Christopher King said...

PS:

Remember how Kelly screwed up the DNA juvenile reporting in NH and committed Constitutional violations?

Looks like the Caledonian Record is monitoring a very similar issue in Vermont.

Take a look.

11/21/2008 9:00:00 AM Email this article • Print this article
Editorial Comment: Friday, 11/21/08
Innocent Until Proven Guilty
We find ourselves sharing in the concern the Vermont American Civil Liberties Union has with new sex crime legislation.

On behalf of the Vermont ACLU, Allen Gilbert questions a proposal by the Vermont Senate Judiciary Committee, which has been working on legislation to rewrite criminal law dealing with sex crimes and sex offenders.

The proposal would change the law to require the collection of DNA samples from people arraigned on felony crimes, instead of just those convicted of felonies.

The senate proposal is in opposition to the fundamental guarantee in our system of justice that a citizen is innocent until proven guilty.

A very thin test is all that is required to arraign a defendant. At arraignment, the judge need only find the evidence presented would lead a reasonable person to agree it was more likely than not that the defendant committed the crime. An arraignment is no proof of guilt and is light years away from a conviction.

Much can happen once a defendant has been arraigned. The charges against the defendant may be dismissed early in the investigation, the charge may be reduced to a misdemeanor or the defendant may go to trial and be found innocent of the charge by a jury. All that is left after acquittal is the DNA sample. It is on a state database shared, no doubt, with other states in a national database.
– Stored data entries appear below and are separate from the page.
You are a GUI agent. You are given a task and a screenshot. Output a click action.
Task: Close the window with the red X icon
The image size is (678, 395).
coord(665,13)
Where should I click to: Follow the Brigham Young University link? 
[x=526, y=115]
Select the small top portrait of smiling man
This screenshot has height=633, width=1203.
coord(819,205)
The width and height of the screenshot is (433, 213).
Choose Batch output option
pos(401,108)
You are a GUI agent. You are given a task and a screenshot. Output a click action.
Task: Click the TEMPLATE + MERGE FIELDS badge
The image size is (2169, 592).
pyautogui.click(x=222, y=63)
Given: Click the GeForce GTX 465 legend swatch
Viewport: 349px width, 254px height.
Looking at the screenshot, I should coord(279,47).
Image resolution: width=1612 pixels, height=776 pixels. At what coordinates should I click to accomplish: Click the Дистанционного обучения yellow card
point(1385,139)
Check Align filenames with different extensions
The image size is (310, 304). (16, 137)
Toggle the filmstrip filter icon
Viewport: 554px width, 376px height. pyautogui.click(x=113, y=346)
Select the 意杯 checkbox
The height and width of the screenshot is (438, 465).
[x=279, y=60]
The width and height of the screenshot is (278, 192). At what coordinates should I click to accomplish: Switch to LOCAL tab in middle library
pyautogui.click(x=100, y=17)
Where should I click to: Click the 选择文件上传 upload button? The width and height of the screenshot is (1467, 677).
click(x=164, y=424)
Gilbert questions what will happen to the DNA sample in instances where the suspect is cleared or pleads guilty to a misdemeanor. A healthy amount of skepticism is appropriate and we find it naive to believe state government will follow every single case and, without exception, faithfully destroy every sample collected if a conviction on the original charge does not occur.

The ACLU's national science adviser, Tania Simoncelli, said DNA databases were begun in the 1990s and first contained only DNA samples from violent convicts. Today, however, DNA material from six million individuals is on file in national databases and many of those individuals have never been convicted of anything.

While our nation sleeps the sleep of apathy, indifference and blissful ignorance, citizens are having their rights stripped from them at an accelerating speed. Vermonters already accept the state requirement that, following an initial arraignment in court and a not guilty plea, defendants are required to go to the police station and provide fingerprints.

Parents voluntarily line up Saturday mornings to provide police with the fingerprints of their children. While, as the police claim, the fingerprints may help identify a missing child, those same fingerprints will be stored in a huge database maintained by Big Brother, on file for life.

One of the Bush presidency's shameful legacies will be its disregard for the Constitution and its contempt for an individual's right to a presumption of innocence.

Our rights are a scarce commodity and diminish every year. Vermonters must not allow our government to further erode our sacred freedoms.